**ABOUT THIS TASK:**
Your answer must be an exact repeat of the lines from the one containing "Task: Open more options on mobile device card" through the last line of the records, both included, with no pictures.

**Excerpts from a dataset:**
■ ■ ■ ■ ■ ■ ■

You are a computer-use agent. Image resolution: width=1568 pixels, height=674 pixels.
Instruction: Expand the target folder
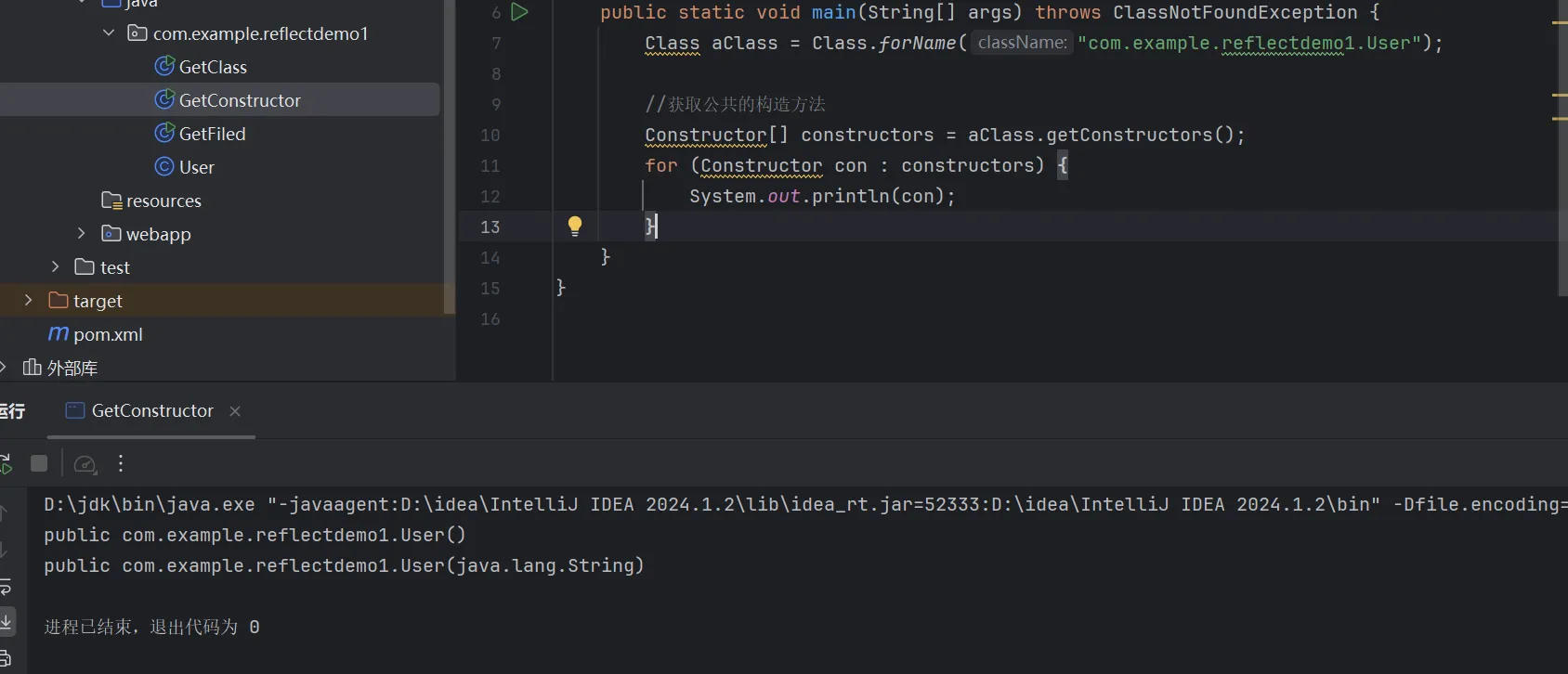coord(29,301)
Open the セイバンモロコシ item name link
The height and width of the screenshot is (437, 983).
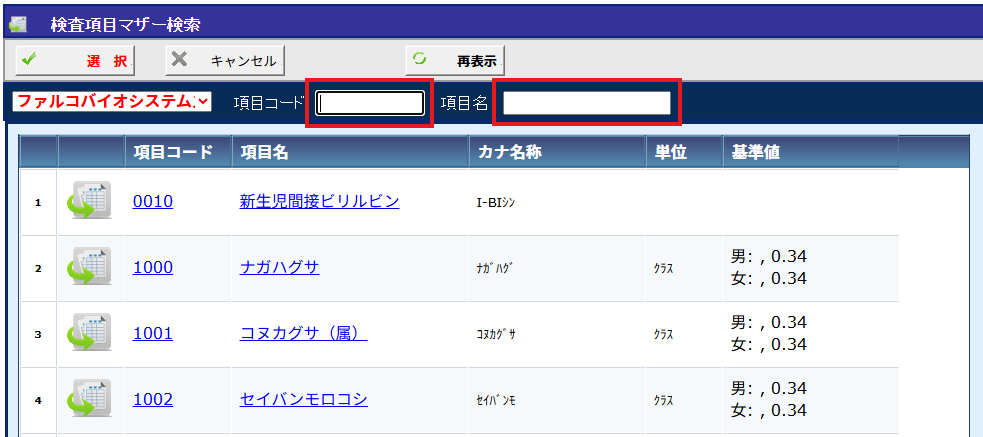303,399
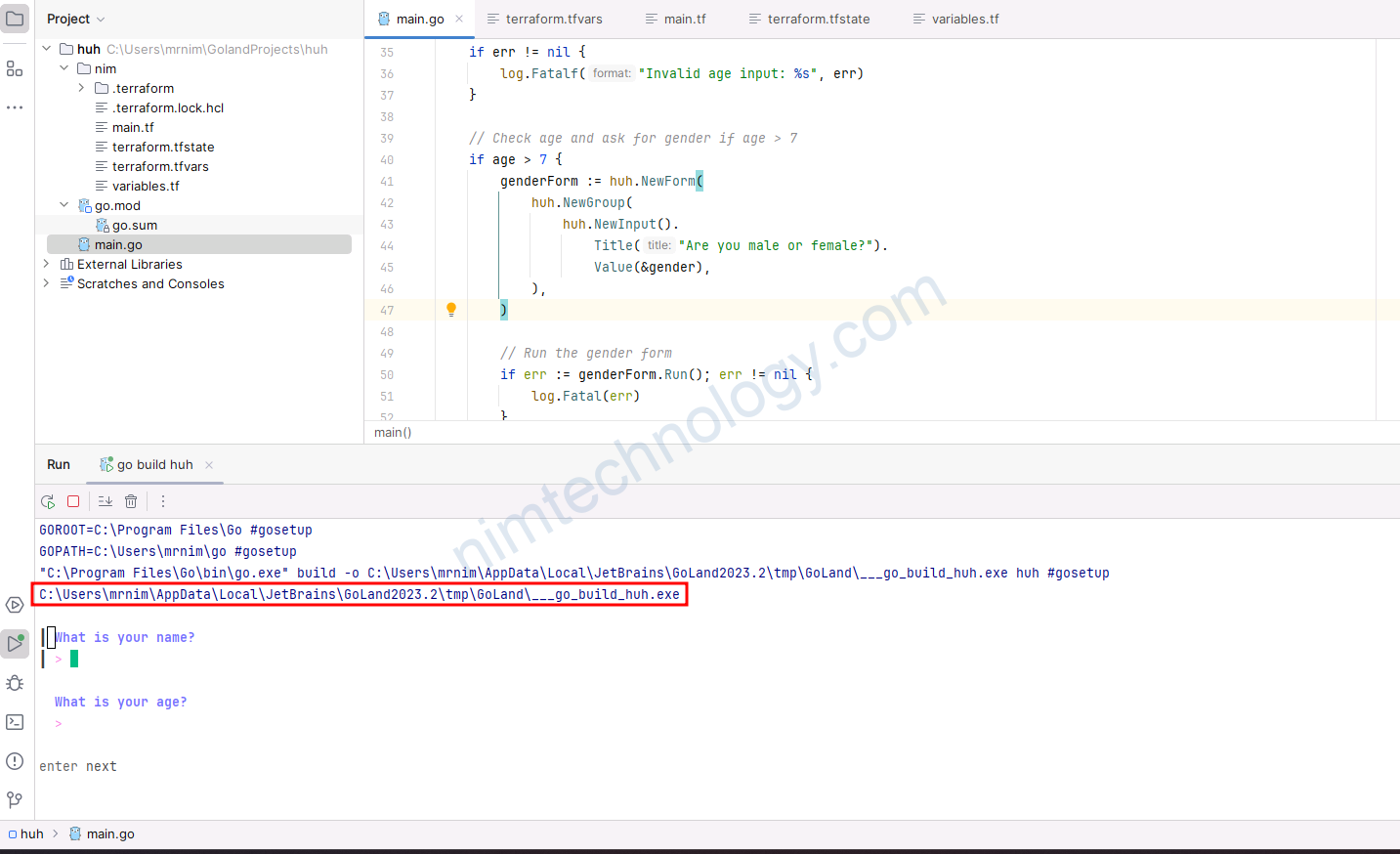Close the main.go editor tab

pyautogui.click(x=459, y=19)
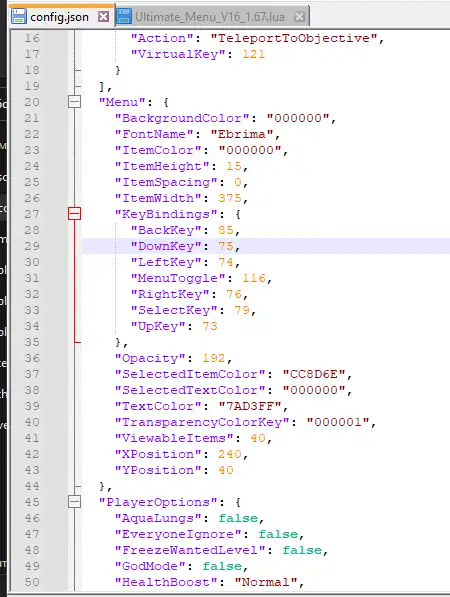Click the "SelectedItemColor" value CC8D6E
450x597 pixels.
click(x=314, y=374)
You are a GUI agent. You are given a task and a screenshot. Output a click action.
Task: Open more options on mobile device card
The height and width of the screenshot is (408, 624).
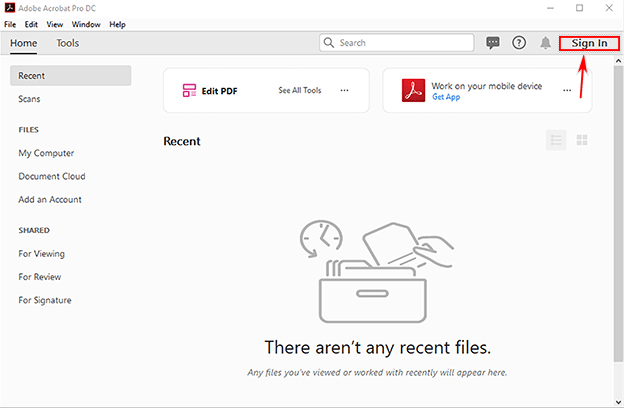pyautogui.click(x=566, y=90)
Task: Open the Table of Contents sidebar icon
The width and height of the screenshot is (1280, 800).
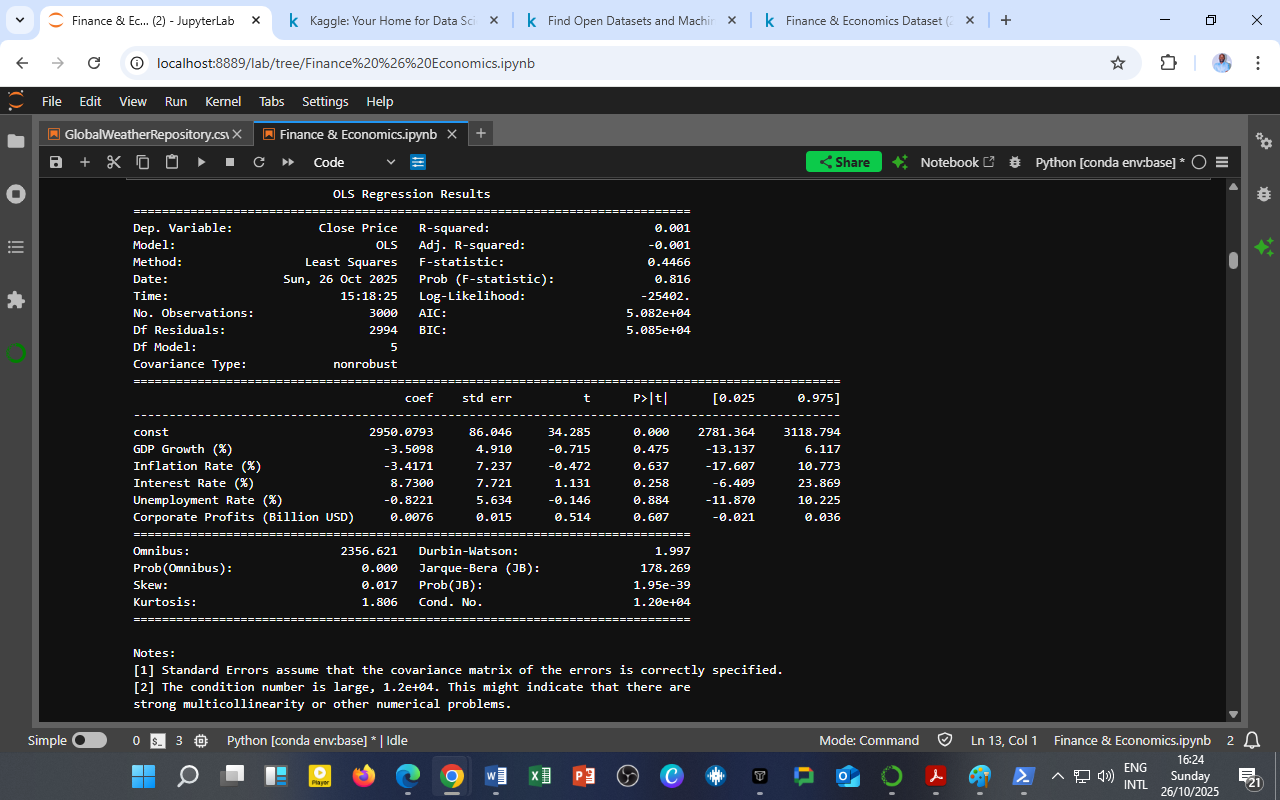Action: (16, 247)
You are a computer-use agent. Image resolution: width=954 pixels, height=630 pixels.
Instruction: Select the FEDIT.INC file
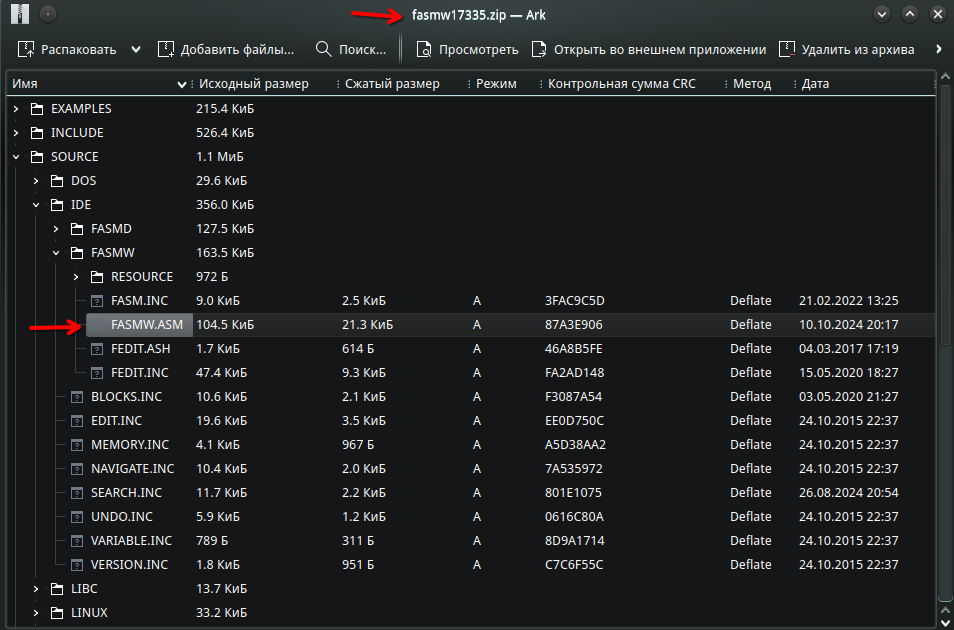coord(139,372)
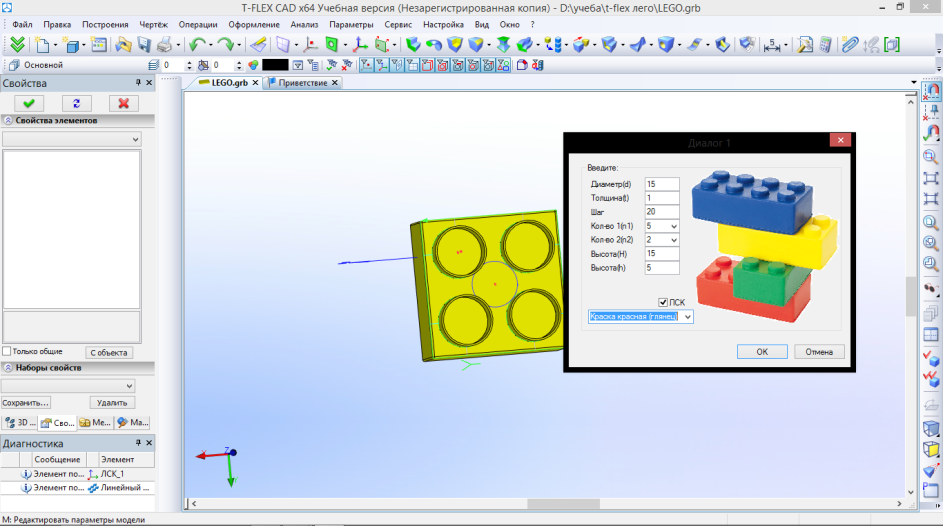Collapse the 'Свойства элементов' section
The width and height of the screenshot is (943, 526).
tap(8, 120)
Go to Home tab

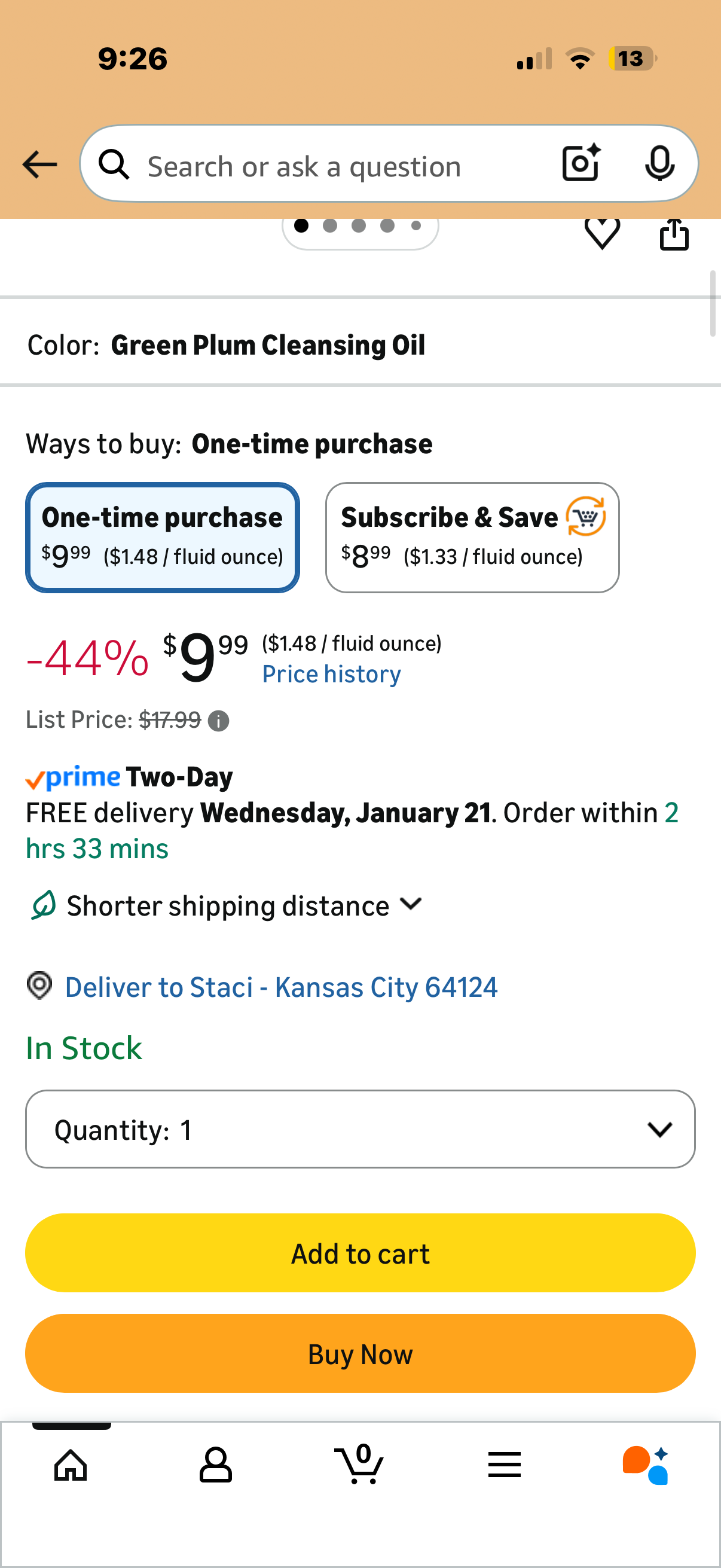tap(71, 1465)
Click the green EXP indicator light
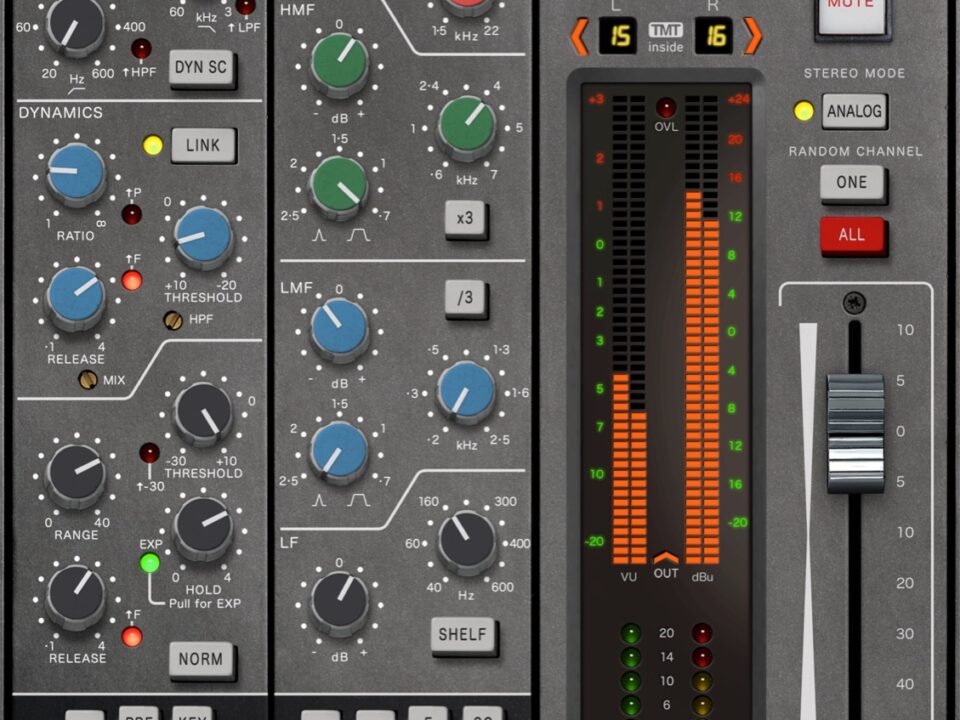 point(150,563)
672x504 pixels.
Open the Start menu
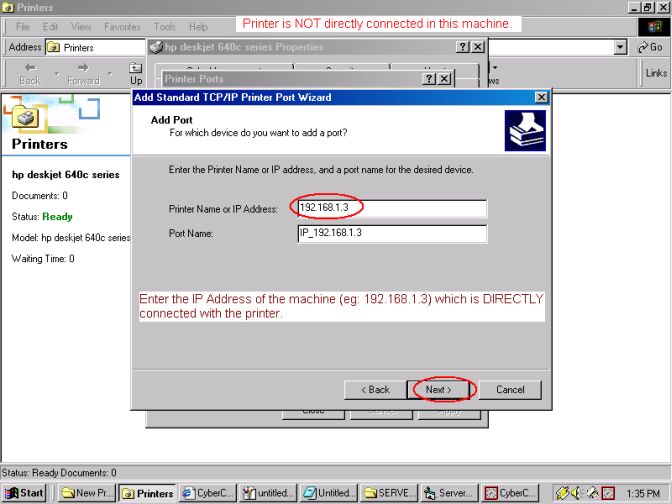pyautogui.click(x=25, y=493)
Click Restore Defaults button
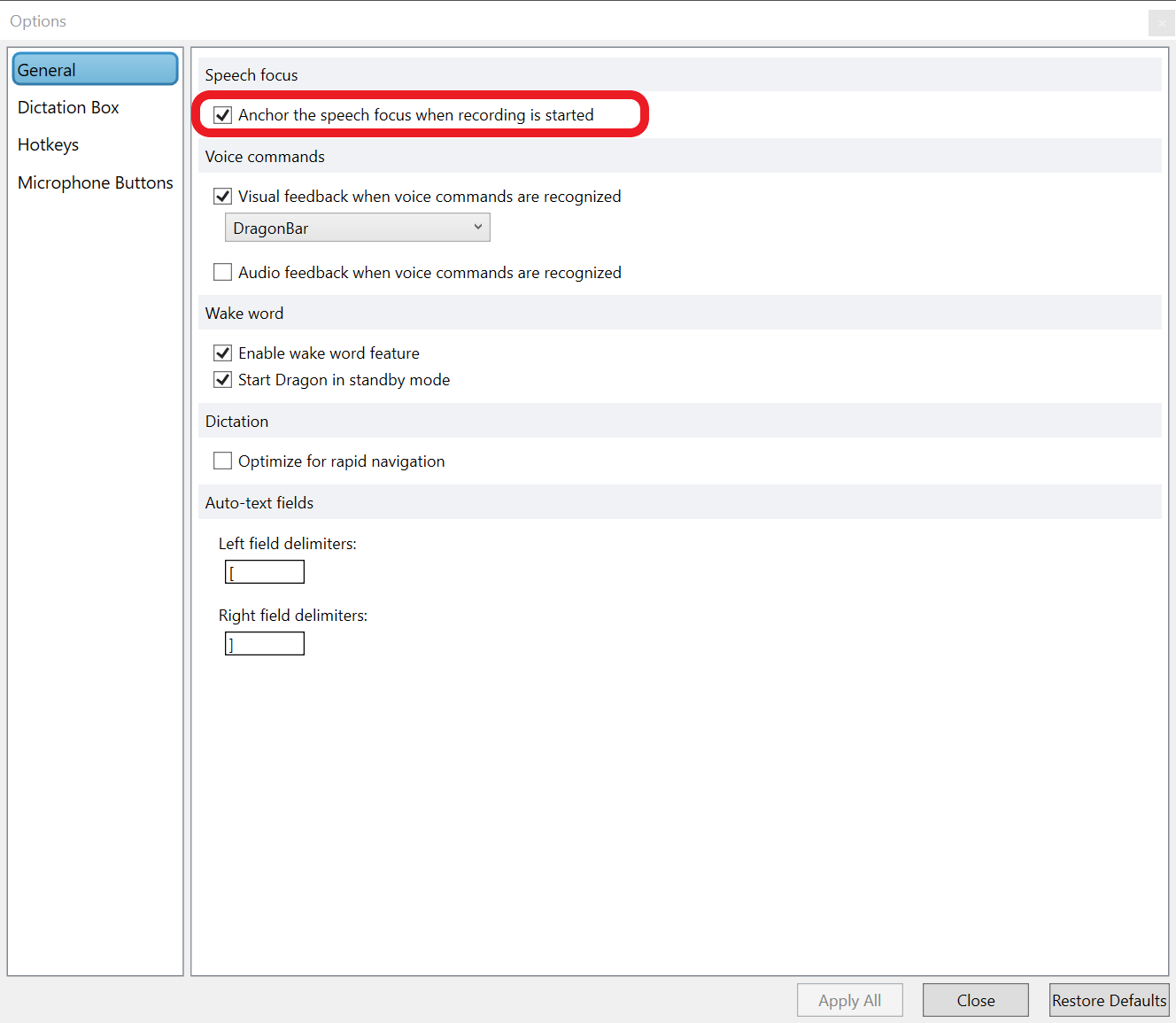Image resolution: width=1176 pixels, height=1023 pixels. click(1109, 1000)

■ ■ ■ ■ ■ ■ ■

**EXERCISE RESULT:**
Task: Open more options on mobile device card
The height and width of the screenshot is (408, 624).
pyautogui.click(x=566, y=90)
Task: Open the Table of Contents sidebar icon
The width and height of the screenshot is (1280, 800).
Action: (16, 247)
You are a computer-use agent. Image resolution: width=954 pixels, height=630 pixels.
Instruction: Select the FEDIT.INC file
coord(139,372)
Collapse the 'Свойства элементов' section
The width and height of the screenshot is (943, 526).
tap(8, 120)
Go to Home tab

tap(71, 1465)
Click the green EXP indicator light
 point(150,563)
672x504 pixels.
Open the Start menu
pyautogui.click(x=25, y=493)
Click Restore Defaults button
Image resolution: width=1176 pixels, height=1023 pixels. click(1109, 1000)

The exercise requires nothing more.